---------- Trecho do texto

Valter di Lascio. Como não? Tinha que entrevistá-lo.

PR: Como que você vê sua condição de poeta marginal? Acredita nesse estereótipo?

VL: Quem colocou esse estereótipo não fui eu. "Ah, porque você dorme no terminal". Durmo no terminal. Durmo no terminal porque eu não tenho grana porra, só por isso. Se tivesse grana, claro que eu não ia tá dormindo no terminal. Quero escrever, não tenho condições de escrever legal. Quero trabalhar não posso. Tô querendo estudar não posso. Como que eu vou estudar no terminal? Não tem condições. Tô querendo trabalhar num projeto que são contos, fiz alguns contos e tal, mas pô, não tem condições, porra. Eu mal durmo. Eu cochilo, não durmo... Isso é uma conseqüência da própria cultura oficial porra. Se os caras não têm o hábito de ler, como toda hora eu tô escutando: "não gosto de ler", "vixe, tem que ler?". Quer dizer, se as pessoas não gostam de ler, não vendo. Se não vendo, não tenho como me manter. Tenho que tá na rua. Que nem agora, quero ir embora pra Jeri. O que acontece? Passo a noite, o que eu consigo de grana? Consigo de grana pra chegar no terminal comer, comprar cigarro, o básico. De manhã faço a merenda, no terminal, lógico, óbvio e vou pra rua. Vou pra Universidade, fazer cópia... Enfim, vou fazer o que eu tenho pra fazer. O que me sobra no dia seguinte é a grana pra refazer o material, às vezes não dá nem para almoçar.

PR: A tua poesia é de subsistência?

VL: Total, total, total... Por mim eu não venderia dessa forma que eu vendo. Por mim eu venderia o produto final, ele completo, o livro. O livro com 130 poemas, ilustrado, do jeito que foi feito.

PR: Como tu produz esses livretos?

--------------------

→ **Tarefas do exercício**:
1. Que perguntas o entrevistador (PR) faz na entrevista com Valter di Lascio? Liste todas.
2. Como você prosseguiria a entrevista com Valter di Lascio a partir do ponto em que ela para?

---------- Dados fornecidos

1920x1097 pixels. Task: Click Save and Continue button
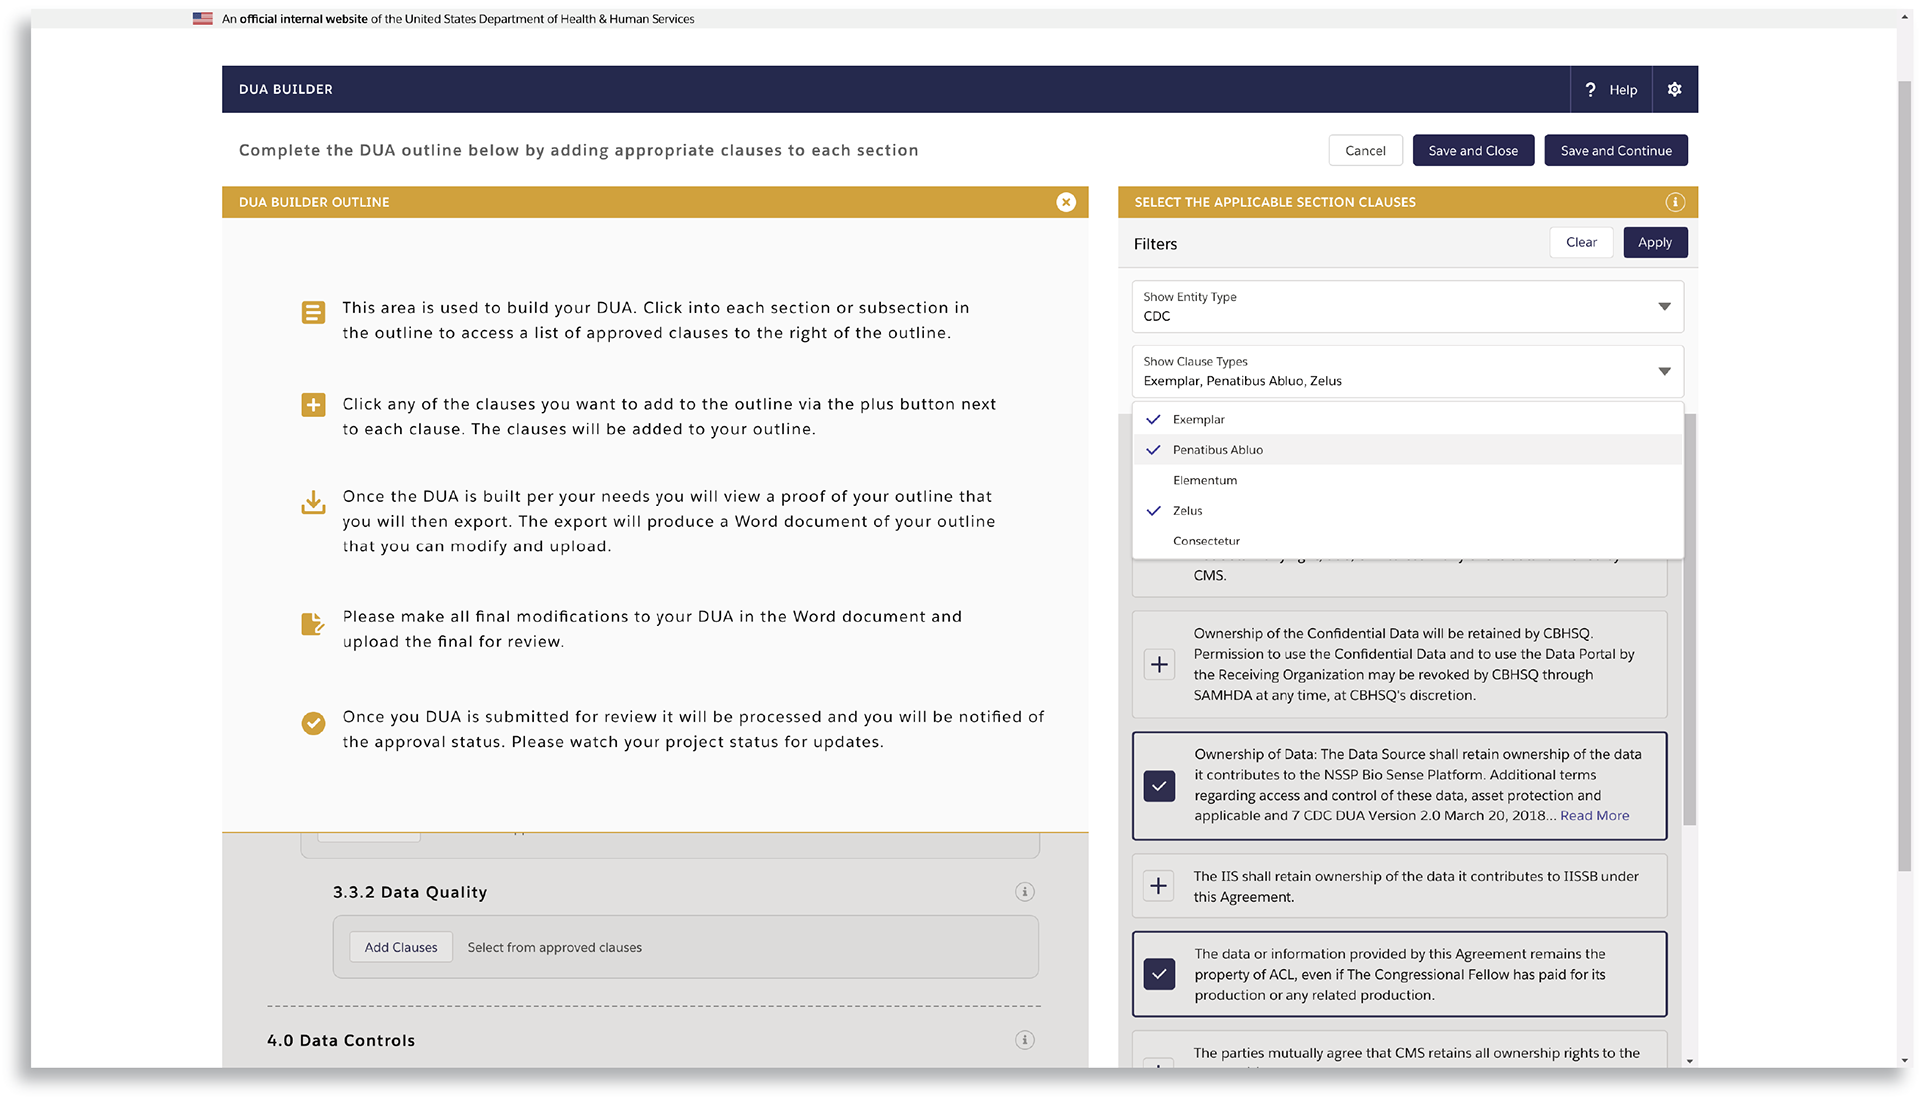tap(1615, 151)
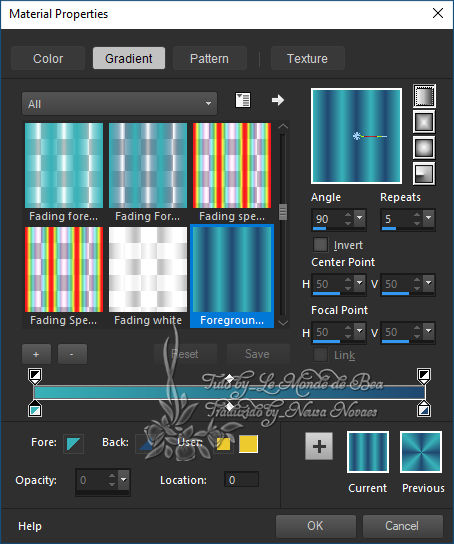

--------------------

→ **Respostas das tarefas**:
1.
- "Como que você vê sua condição de poeta marginal?"
- "Acredita nesse estereótipo?"
- "A tua poesia é de subsistência?"
- "Como tu produz esses livretos?"

2.
VL: É feito num computador a matriz. Eu pago pra fazer, amigo meu faz, o que tiver mais fácil no momento. Se tiver dinheiro eu mando fazer, porque é aquela coisa às vezes o cara pega dinheiro pra fazer, na maior boa intenção. Porém, no entanto, o cara estuda, o cara trabalha, o cara tem a vida dele. Eu não posso ficar no pé dele cobrando: "Porra, você já fez? Quando você me entrega?". Pô, o cara tá fazendo de graça, na maior boa vontade, e eu ainda vou ficar pegando no pé? Não é legal. Tenho que pagar. Eu fui fazer agora o cara me cobrou 1,50 por página. Depois que eu mandei fazer o cara chegou pra mim: "Porra, por que tu não falou comigo?". Como é que eu vou saber? Eu não vou ficar perguntando de um por um, "você pode fazer?", "você pode fazer?". Então é feita a matriz no computador, depois tirado xerox. Custeado por mim.

PR: Quais os pontos que tu mais vende?

VL: Não tem os pontos que eu mais vendo, são os únicos que eu vendo. É Universidade, Ponte Metálica e Dragão do Mar.

PR: Existe alguma coibição no Dragão do Mar?

VL: Existe. Eu não tenho autorização. Agora que a segurança tá pegando no pé. Cheguei de Jeri agora, preciso vender, eles não tão deixando. Só pode vender na praça, se não for na praça eles vêm pegar no pé. Só nos bancos, ali eu posso vender. Debaixo do planetário eu não posso, próximo do cinema eu não posso, debaixo da passarela eu não posso. São dependências do Dragão do Mar. Onde é o limite, onde termina o Dragão do Mar e onde começa? Não sei, aliás nem eles [seguranças] sabem, é ordem superior, é ordem do chefe... Eles não questionam nada.

VL: O que você acha desse tipo de proibição em um ponto cultural?

PR: Totalmente imbecil. Se eu não posso vender um livro num centro que se diz de arte e cultura, porque eu não tenho a suposta autorização, eu vou vender aonde? Porra, no show do Calcinha Preta? Ou no Castelão em dia de jogo Ceará e Fortaleza? Não tem cabimento porra, invés de ser proibido devia ser incentivado. Quando eu converso isso ai com turista, o cara fica dizendo: "Porra, não pode", se espantam. Por que que não pode? Vai perguntar pra ele porra. Nêgo vende o cacete a quatro lá, mas tem autorização. Não sei que porra de autorização é essa. Pra botar um crachazinho no peito? Não tem cabimento porra...

PR: A tua relação com Fortaleza é opressora?

VL: Ah sim, me incomoda. Eu não agüento mais viver em cidade grande, isso também em outras cidades grandes. Eu não consigo mais viver nessa neura. Nos meus textos, tu vai ver que tem toda uma temática urbana. Eu não consigo me imaginar escrevendo cordel, seria uma violência, seria eu massacrar o cordel. Então as informações que eu trago são outras, são influências urbanas.

PR: Já tentou desistir da poesia?

VL: Não, não pensei.

PR: Por quê?

VL: Você já pensou em parar de respirar?

PR: Não.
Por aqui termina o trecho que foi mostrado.